Direct drive device according to one of the claims 3 to 5, characterized in that an adjustable bias can be realized with 2) or a plurality of fixed elements (13.1, 13.2). 7. A spring element (1) for producing a material transition in the length direction of the tension compression strut.
4. The method according to claim 3, wherein the first, second and third springs are made of a soft material, in particular a polymer spring, and the spring leaf is made of a hard material, in particular steel.
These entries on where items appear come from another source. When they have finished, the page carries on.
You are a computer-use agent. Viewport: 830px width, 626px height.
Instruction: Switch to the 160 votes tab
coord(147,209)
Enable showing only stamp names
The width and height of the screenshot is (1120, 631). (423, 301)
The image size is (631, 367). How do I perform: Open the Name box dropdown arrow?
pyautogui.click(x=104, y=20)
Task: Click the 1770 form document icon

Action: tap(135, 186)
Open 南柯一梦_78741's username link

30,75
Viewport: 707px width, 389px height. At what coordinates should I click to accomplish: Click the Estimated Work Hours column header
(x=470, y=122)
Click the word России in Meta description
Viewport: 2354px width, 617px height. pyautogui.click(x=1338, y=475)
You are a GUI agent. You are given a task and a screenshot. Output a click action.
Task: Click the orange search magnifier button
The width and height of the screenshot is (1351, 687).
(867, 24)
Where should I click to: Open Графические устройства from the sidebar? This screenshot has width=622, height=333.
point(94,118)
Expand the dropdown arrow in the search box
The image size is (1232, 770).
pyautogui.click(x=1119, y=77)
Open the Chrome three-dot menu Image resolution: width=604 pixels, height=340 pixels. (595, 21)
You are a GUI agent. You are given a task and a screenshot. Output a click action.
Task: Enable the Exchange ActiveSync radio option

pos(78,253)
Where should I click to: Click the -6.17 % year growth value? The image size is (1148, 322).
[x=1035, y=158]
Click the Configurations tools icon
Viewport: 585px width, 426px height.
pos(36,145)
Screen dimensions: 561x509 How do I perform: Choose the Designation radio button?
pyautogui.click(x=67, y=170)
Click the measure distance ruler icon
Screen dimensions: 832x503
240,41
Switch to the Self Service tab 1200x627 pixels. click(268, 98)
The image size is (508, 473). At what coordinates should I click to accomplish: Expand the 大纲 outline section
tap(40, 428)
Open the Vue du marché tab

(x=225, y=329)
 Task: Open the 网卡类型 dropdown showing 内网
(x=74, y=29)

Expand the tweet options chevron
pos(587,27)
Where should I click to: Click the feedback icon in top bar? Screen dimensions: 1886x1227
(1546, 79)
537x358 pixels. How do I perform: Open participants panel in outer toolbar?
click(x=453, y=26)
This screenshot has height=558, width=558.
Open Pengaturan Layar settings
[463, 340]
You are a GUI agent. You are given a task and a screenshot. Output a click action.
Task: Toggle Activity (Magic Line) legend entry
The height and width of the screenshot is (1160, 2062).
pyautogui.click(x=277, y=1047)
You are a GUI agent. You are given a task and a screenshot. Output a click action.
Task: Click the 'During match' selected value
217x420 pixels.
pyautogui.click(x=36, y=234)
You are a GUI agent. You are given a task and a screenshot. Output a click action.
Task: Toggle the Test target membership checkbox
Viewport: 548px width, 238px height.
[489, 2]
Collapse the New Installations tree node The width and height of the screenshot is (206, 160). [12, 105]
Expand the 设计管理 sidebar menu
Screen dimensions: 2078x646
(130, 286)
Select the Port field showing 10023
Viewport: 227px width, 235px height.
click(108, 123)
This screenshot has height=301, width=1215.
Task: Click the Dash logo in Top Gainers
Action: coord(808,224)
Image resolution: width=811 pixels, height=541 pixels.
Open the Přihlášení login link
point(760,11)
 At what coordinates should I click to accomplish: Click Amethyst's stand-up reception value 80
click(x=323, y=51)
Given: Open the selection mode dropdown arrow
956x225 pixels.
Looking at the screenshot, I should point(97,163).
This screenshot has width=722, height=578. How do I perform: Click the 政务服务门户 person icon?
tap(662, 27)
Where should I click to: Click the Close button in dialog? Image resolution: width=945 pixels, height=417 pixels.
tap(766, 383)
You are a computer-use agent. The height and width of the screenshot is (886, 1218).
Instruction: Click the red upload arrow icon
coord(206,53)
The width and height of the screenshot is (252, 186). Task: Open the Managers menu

A direct drive device according to any one of the preceding claims. 8. At least one rod (10.1, 10.2) and one or more fixation elements (13.1, 10.1) to provide a material transition across the longitudinal axis (11) of the tension compression strut. 13.2)
And / or around the spring plate (16.1, 16.2)
Direct drive according to one of the claims 4 to 7, characterized in that a ring, preferably a neoprene ring (19) is arranged. 9. A tensioning and compression strut (6) having the same spring characteristics when subjected to a tensile load and a compressive load. Direct drive as described. 10. The driven body (1) is an elevator car or a counterweight.
10. A direct drive according to any one of claims 1 to 9. 11. A tension compression strut (6) for a direct drive for an elevator according to any one of the preceding claims.